┌────────

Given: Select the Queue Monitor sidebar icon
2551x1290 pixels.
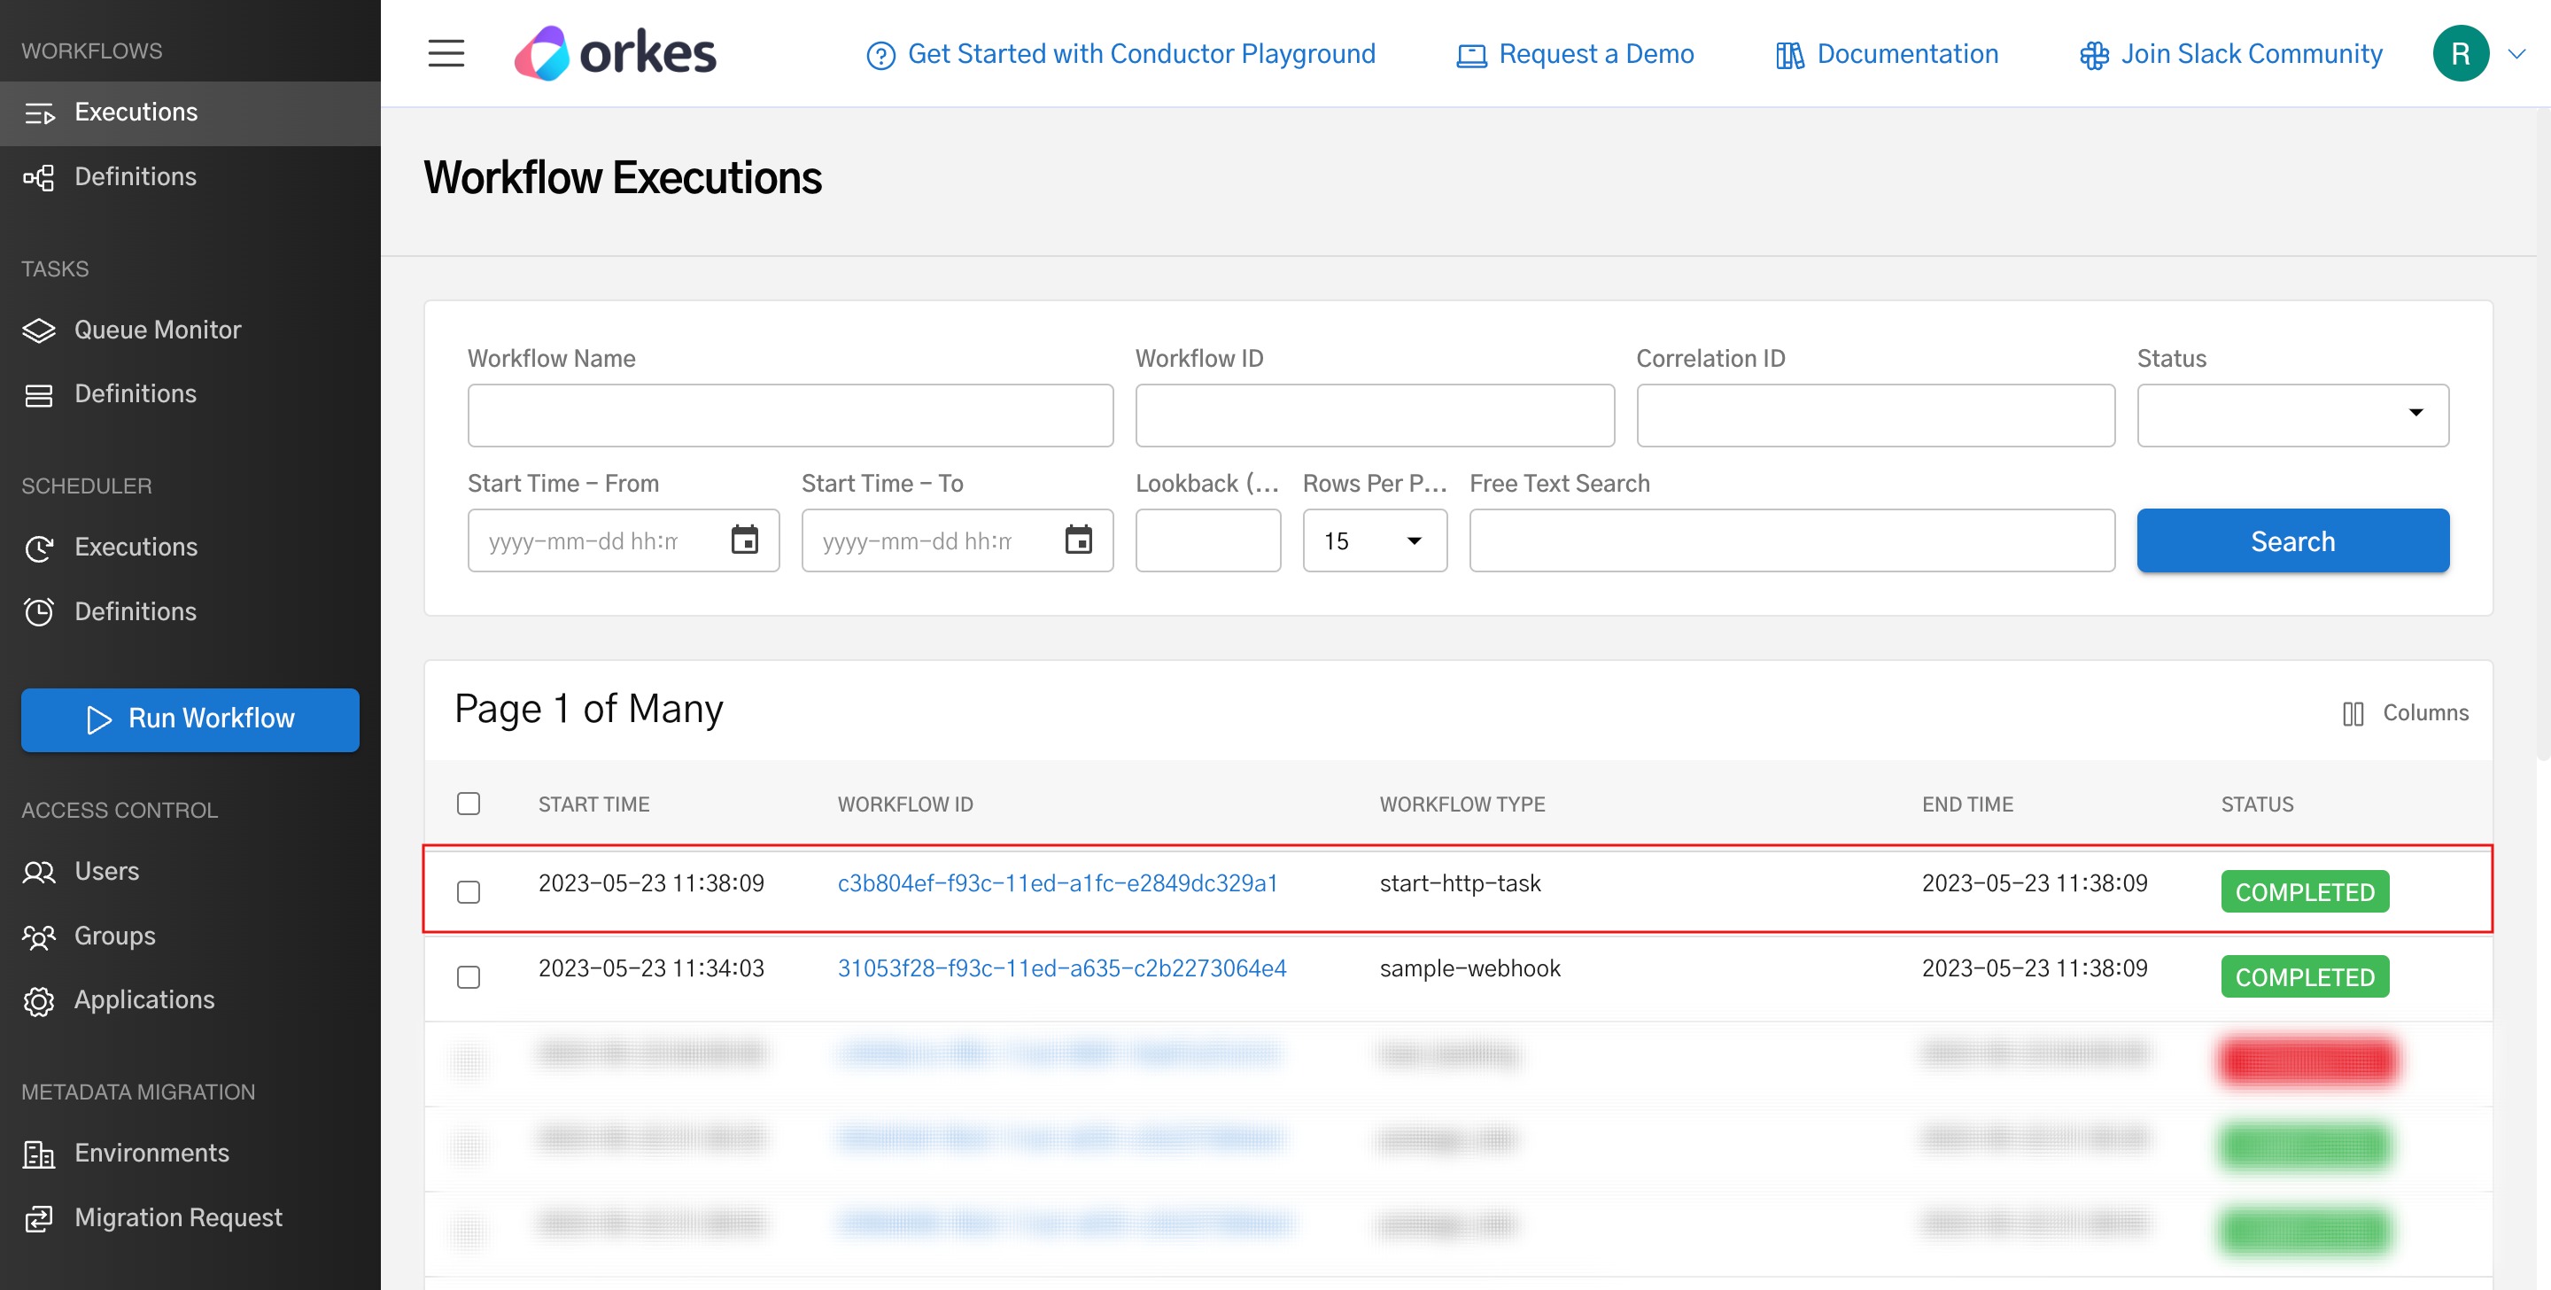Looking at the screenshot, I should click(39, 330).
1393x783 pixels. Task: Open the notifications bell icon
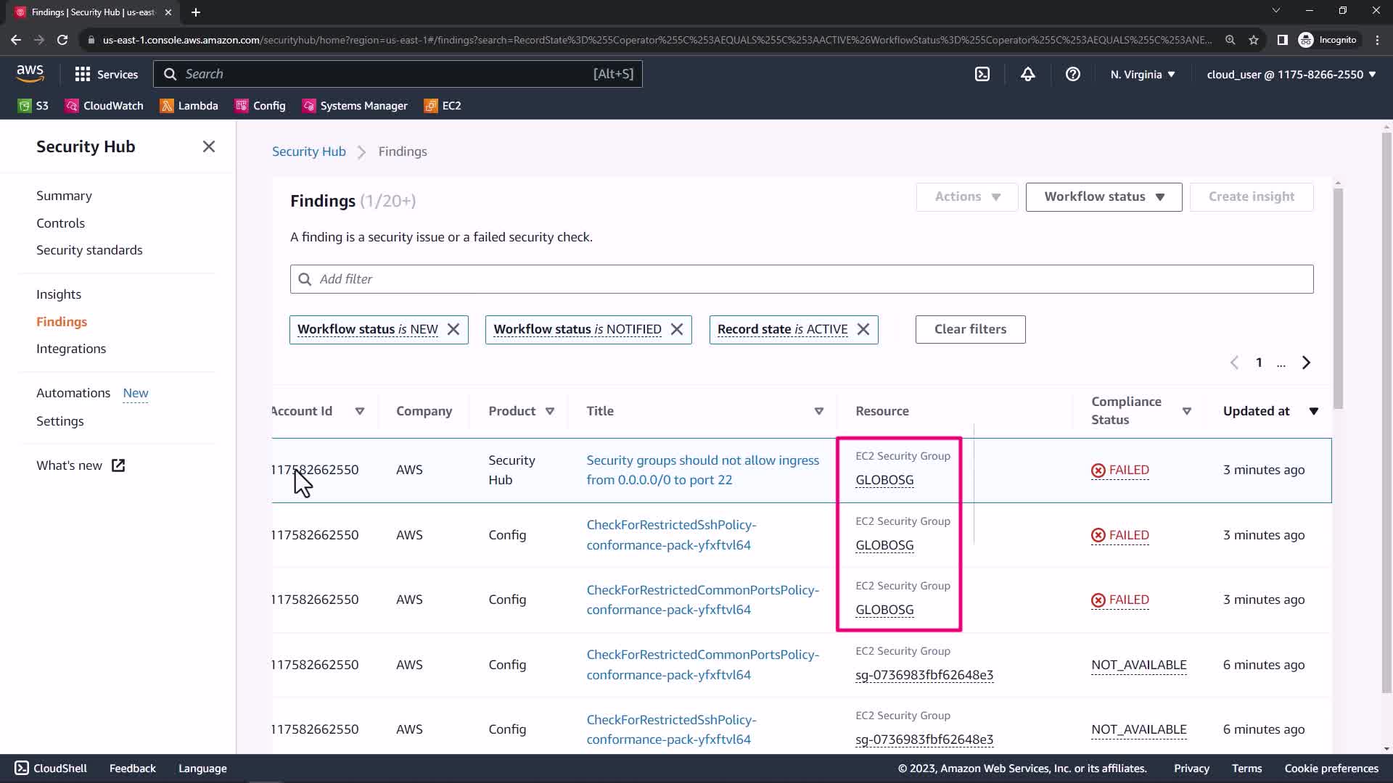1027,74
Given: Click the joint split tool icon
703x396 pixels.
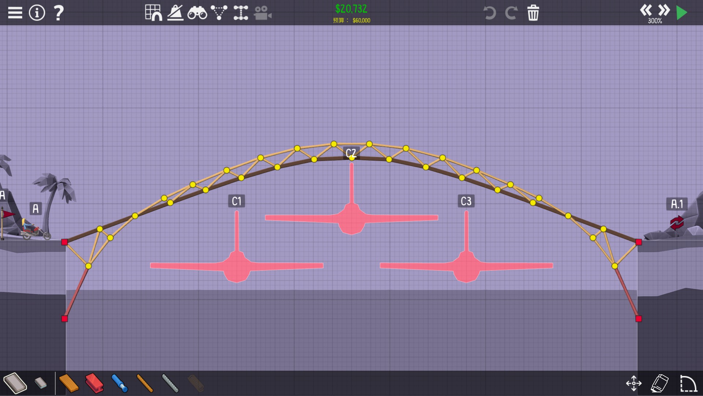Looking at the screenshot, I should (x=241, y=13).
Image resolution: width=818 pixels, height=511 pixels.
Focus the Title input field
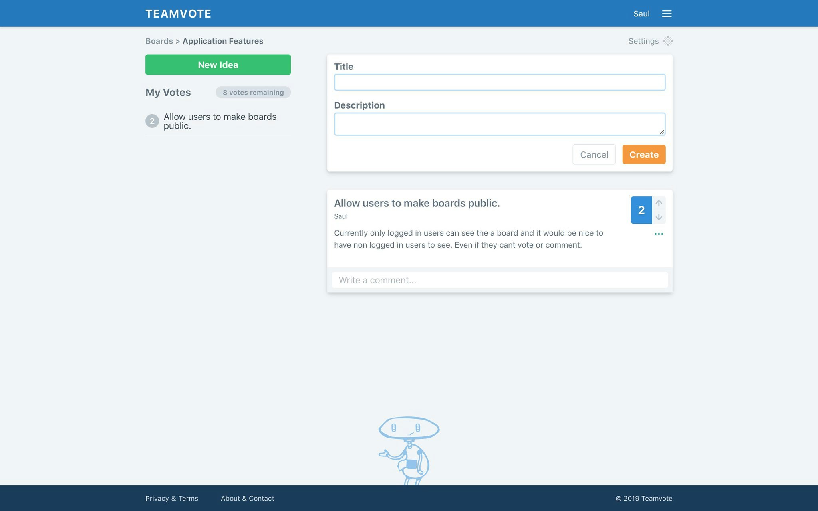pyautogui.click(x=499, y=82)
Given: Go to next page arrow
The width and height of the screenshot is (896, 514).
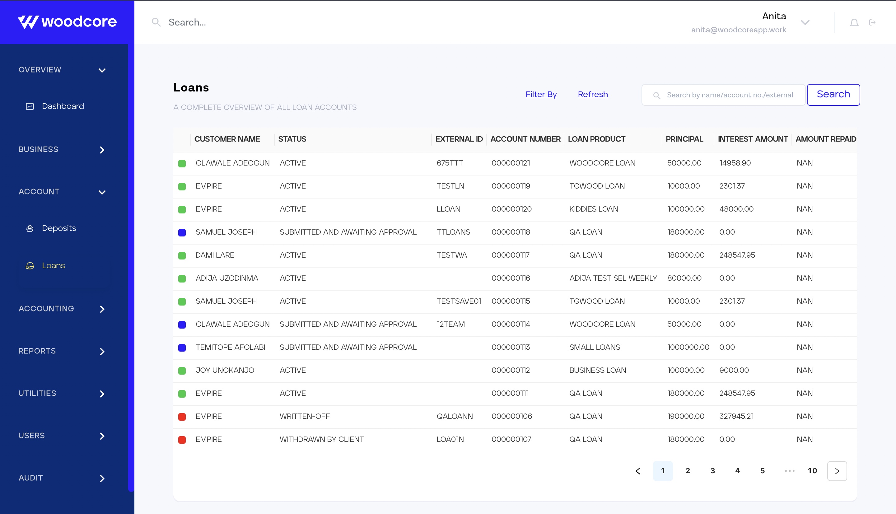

└────────

**Your instructions**
Return all the data exactly, and keep the pictures out.

**Solved problem**
Given: Select the Queue Monitor sidebar icon
2551x1290 pixels.
Looking at the screenshot, I should click(39, 330).
1393x783 pixels. Task: Open the notifications bell icon
1027,74
Given: Click the joint split tool icon
703x396 pixels.
Looking at the screenshot, I should (x=241, y=13).
Image resolution: width=818 pixels, height=511 pixels.
Focus the Title input field
pyautogui.click(x=499, y=82)
Given: Go to next page arrow
The width and height of the screenshot is (896, 514).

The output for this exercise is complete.